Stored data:
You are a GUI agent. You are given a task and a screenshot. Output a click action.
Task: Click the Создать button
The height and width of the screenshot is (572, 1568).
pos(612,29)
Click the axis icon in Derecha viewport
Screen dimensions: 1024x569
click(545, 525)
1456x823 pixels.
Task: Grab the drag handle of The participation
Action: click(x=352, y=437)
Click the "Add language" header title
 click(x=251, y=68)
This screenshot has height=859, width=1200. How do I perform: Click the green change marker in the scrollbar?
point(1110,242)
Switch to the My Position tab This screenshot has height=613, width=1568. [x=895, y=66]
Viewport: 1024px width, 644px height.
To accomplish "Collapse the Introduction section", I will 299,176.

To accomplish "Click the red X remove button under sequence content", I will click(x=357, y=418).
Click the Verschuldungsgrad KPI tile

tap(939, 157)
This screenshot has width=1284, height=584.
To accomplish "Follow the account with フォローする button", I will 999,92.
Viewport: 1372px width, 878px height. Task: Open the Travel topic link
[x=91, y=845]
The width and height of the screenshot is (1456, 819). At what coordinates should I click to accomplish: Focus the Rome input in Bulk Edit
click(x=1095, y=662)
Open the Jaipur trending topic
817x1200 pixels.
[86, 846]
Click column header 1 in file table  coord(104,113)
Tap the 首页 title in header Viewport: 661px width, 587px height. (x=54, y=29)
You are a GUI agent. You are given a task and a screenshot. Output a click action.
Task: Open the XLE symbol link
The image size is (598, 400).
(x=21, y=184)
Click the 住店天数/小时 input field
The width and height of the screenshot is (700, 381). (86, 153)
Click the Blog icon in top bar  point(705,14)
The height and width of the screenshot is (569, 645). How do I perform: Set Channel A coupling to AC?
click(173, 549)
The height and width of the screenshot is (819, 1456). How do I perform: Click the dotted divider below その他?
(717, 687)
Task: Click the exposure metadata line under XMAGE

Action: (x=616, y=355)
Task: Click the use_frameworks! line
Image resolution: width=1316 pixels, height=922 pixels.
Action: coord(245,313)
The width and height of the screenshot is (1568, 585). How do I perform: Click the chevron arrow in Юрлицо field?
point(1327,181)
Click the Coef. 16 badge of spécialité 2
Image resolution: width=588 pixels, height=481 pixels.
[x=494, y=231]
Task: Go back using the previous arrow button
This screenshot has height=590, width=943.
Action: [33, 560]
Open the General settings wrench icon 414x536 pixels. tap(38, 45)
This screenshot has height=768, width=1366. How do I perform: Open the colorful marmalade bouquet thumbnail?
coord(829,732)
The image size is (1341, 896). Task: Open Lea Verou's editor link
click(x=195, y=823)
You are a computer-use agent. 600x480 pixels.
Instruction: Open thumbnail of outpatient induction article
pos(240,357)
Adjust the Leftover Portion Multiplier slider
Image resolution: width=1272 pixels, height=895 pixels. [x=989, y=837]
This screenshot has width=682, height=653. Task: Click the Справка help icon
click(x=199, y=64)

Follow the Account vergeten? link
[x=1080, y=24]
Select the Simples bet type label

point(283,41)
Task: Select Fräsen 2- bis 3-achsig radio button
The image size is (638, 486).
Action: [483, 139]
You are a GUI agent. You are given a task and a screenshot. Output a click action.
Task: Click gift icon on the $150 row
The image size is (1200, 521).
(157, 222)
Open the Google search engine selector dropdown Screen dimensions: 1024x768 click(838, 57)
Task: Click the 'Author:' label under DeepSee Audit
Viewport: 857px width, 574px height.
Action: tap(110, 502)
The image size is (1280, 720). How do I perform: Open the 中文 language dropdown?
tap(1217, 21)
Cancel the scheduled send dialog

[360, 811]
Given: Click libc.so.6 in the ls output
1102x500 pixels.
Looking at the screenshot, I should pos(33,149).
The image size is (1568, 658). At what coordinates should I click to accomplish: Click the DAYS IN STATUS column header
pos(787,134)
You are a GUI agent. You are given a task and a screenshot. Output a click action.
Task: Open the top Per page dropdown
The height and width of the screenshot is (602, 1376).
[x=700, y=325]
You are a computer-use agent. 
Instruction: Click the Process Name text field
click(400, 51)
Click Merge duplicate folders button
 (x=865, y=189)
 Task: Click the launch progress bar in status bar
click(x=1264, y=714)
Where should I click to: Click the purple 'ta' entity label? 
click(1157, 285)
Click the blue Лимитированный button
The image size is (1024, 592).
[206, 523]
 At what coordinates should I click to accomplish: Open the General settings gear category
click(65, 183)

Directions: Write out all the records again, exactly as they appear.

Result:
You are a GUI agent. You are given a task and a screenshot. Output a click action.
Task: Click the Создать button
The height and width of the screenshot is (572, 1568).
pos(612,29)
Click the axis icon in Derecha viewport
Screen dimensions: 1024x569
click(545, 525)
1456x823 pixels.
Task: Grab the drag handle of The participation
Action: click(x=352, y=437)
Click the "Add language" header title
 click(x=251, y=68)
This screenshot has height=859, width=1200. How do I perform: Click the green change marker in the scrollbar?
point(1110,242)
Switch to the My Position tab This screenshot has height=613, width=1568. [x=895, y=66]
Viewport: 1024px width, 644px height.
To accomplish "Collapse the Introduction section", I will 299,176.

To accomplish "Click the red X remove button under sequence content", I will click(x=357, y=418).
Click the Verschuldungsgrad KPI tile

tap(939, 157)
This screenshot has width=1284, height=584.
To accomplish "Follow the account with フォローする button", I will 999,92.
Viewport: 1372px width, 878px height. Task: Open the Travel topic link
[x=91, y=845]
The width and height of the screenshot is (1456, 819). At what coordinates should I click to accomplish: Focus the Rome input in Bulk Edit
click(x=1095, y=662)
Open the Jaipur trending topic
817x1200 pixels.
[86, 846]
Click column header 1 in file table  coord(104,113)
Tap the 首页 title in header Viewport: 661px width, 587px height. (x=54, y=29)
You are a GUI agent. You are given a task and a screenshot. Output a click action.
Task: Open the XLE symbol link
The image size is (598, 400).
(x=21, y=184)
Click the 住店天数/小时 input field
The width and height of the screenshot is (700, 381). (86, 153)
Click the Blog icon in top bar  point(705,14)
The height and width of the screenshot is (569, 645). How do I perform: Set Channel A coupling to AC?
click(173, 549)
The height and width of the screenshot is (819, 1456). How do I perform: Click the dotted divider below その他?
(717, 687)
Task: Click the exposure metadata line under XMAGE

Action: (x=616, y=355)
Task: Click the use_frameworks! line
Image resolution: width=1316 pixels, height=922 pixels.
Action: coord(245,313)
The width and height of the screenshot is (1568, 585). How do I perform: Click the chevron arrow in Юрлицо field?
point(1327,181)
Click the Coef. 16 badge of spécialité 2
Image resolution: width=588 pixels, height=481 pixels.
[x=494, y=231]
Task: Go back using the previous arrow button
This screenshot has height=590, width=943.
Action: [33, 560]
Open the General settings wrench icon 414x536 pixels. tap(38, 45)
This screenshot has height=768, width=1366. How do I perform: Open the colorful marmalade bouquet thumbnail?
coord(829,732)
The image size is (1341, 896). Task: Open Lea Verou's editor link
click(x=195, y=823)
You are a computer-use agent. 600x480 pixels.
Instruction: Open thumbnail of outpatient induction article
pos(240,357)
Adjust the Leftover Portion Multiplier slider
Image resolution: width=1272 pixels, height=895 pixels. [x=989, y=837]
This screenshot has width=682, height=653. Task: Click the Справка help icon
click(x=199, y=64)

Follow the Account vergeten? link
[x=1080, y=24]
Select the Simples bet type label

point(283,41)
Task: Select Fräsen 2- bis 3-achsig radio button
The image size is (638, 486).
Action: [483, 139]
You are a GUI agent. You are given a task and a screenshot. Output a click action.
Task: Click gift icon on the $150 row
The image size is (1200, 521).
(157, 222)
Open the Google search engine selector dropdown Screen dimensions: 1024x768 click(838, 57)
Task: Click the 'Author:' label under DeepSee Audit
Viewport: 857px width, 574px height.
Action: tap(110, 502)
The image size is (1280, 720). How do I perform: Open the 中文 language dropdown?
tap(1217, 21)
Cancel the scheduled send dialog

[360, 811]
Given: Click libc.so.6 in the ls output
1102x500 pixels.
Looking at the screenshot, I should pos(33,149).
The image size is (1568, 658). At what coordinates should I click to accomplish: Click the DAYS IN STATUS column header
pos(787,134)
You are a GUI agent. You are given a task and a screenshot. Output a click action.
Task: Open the top Per page dropdown
The height and width of the screenshot is (602, 1376).
[x=700, y=325]
You are a computer-use agent. 
Instruction: Click the Process Name text field
click(400, 51)
Click Merge duplicate folders button
 (x=865, y=189)
 Task: Click the launch progress bar in status bar
click(x=1264, y=714)
Where should I click to: Click the purple 'ta' entity label? 
click(1157, 285)
Click the blue Лимитированный button
The image size is (1024, 592).
[206, 523]
 At what coordinates should I click to accomplish: Open the General settings gear category
click(65, 183)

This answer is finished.